As he pulled out, he noted the Heathens’ bikes parked in Tenn’s front yard. And where there were three Heathens, more were waiting in the wings. They’d figured that if he’d gotten away, he’d head for the most open road and, fuck it all, they were right.

The bike had the advantage. He slid in and out of truck traffic as Calla held on to him so tightly, her face pressed to his back. He was taking her life in his hands and he’d already nearly taken it away once before.

But there was no choice now. Because saving her, getting her out of this mess was now the only option he had.

He forgot about Calla. Worrying about the girl in the bitch seat was a surefire way to get them both killed. And he could ride the goddamned shit out of a bike better than anyone he knew. And he’d do that now.

He’d ridden for his life before. It took a single-minded focus, and now, with the smell of tar, exhaust and fear swirling around him, the wind rushed madly against his face, battering his body at times, and at others pushing it forward.

His hands tightened around the bars. He had to fight the urge not to clutch the throttle too hard, refused to freeze and make everything stall out.

He couldn’t think when he rode like this.
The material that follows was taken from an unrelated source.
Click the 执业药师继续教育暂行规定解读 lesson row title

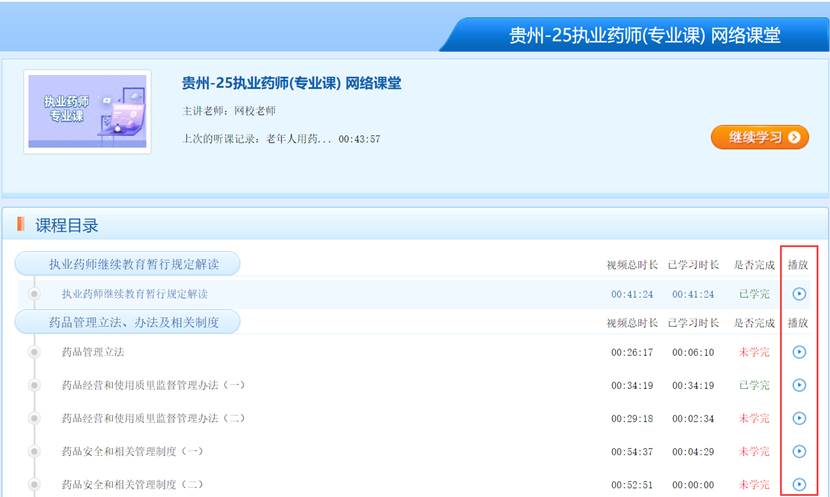coord(135,294)
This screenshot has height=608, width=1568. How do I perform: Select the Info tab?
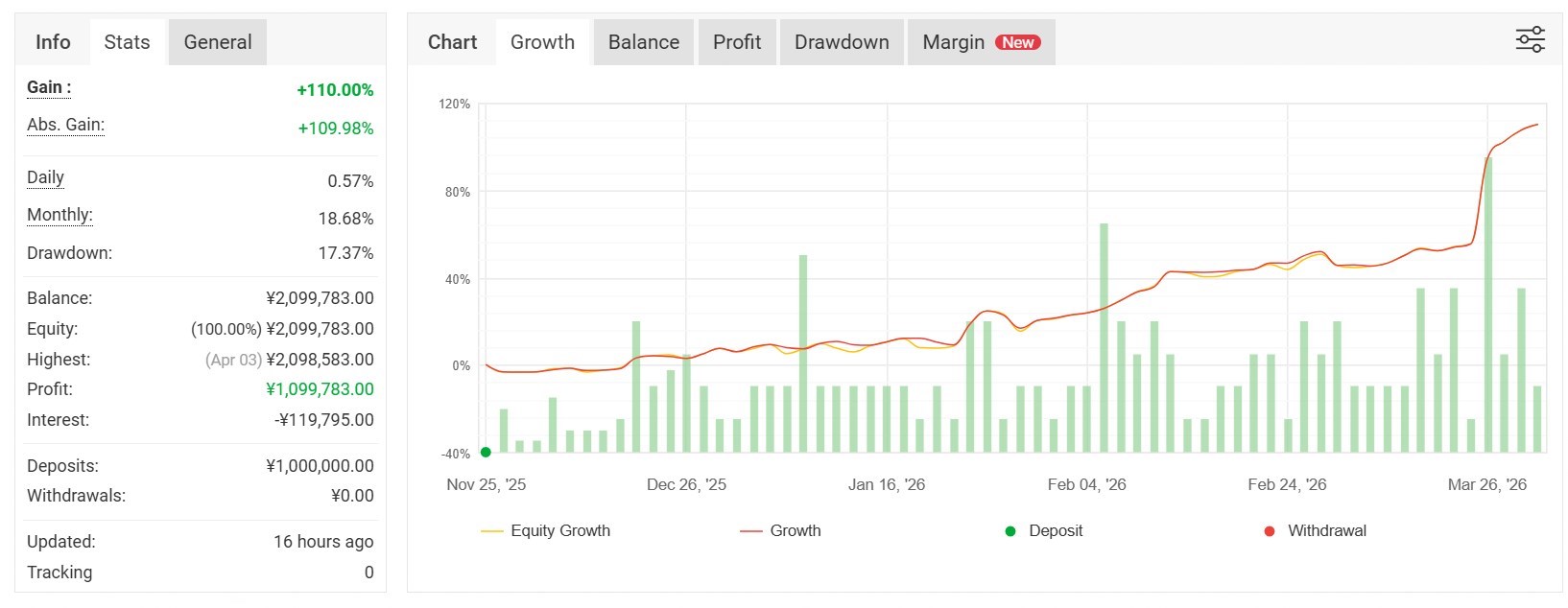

He just had to react. Push forward, refuse to look back, ride like the devil was at his heels and his soul was in question.

Wasn’t it?

And he wove in and out of the lanes, throwing off the men behind them, keeping the few cars he saw on the road out of his drama. The bike danced for him like a pliant but formidable partner.

* * *

I held on to Cage tightly and concentrated on not distracting him. My pulse beat a tattoo and I could barely breathe, but the bike wove through the roads smoothly.

We had to be doing close to eighty miles per hour, and eighty on a bike was so different from what it was in a car. My body vibrated so hard I wasn’t sure if I’d break or come, and that had to be the oddest situation I’d ever felt in my life.

The bike swerved as Cage headed off-road, and my body dipped right, the heavy steel horse between my legs powering me along. Saving me.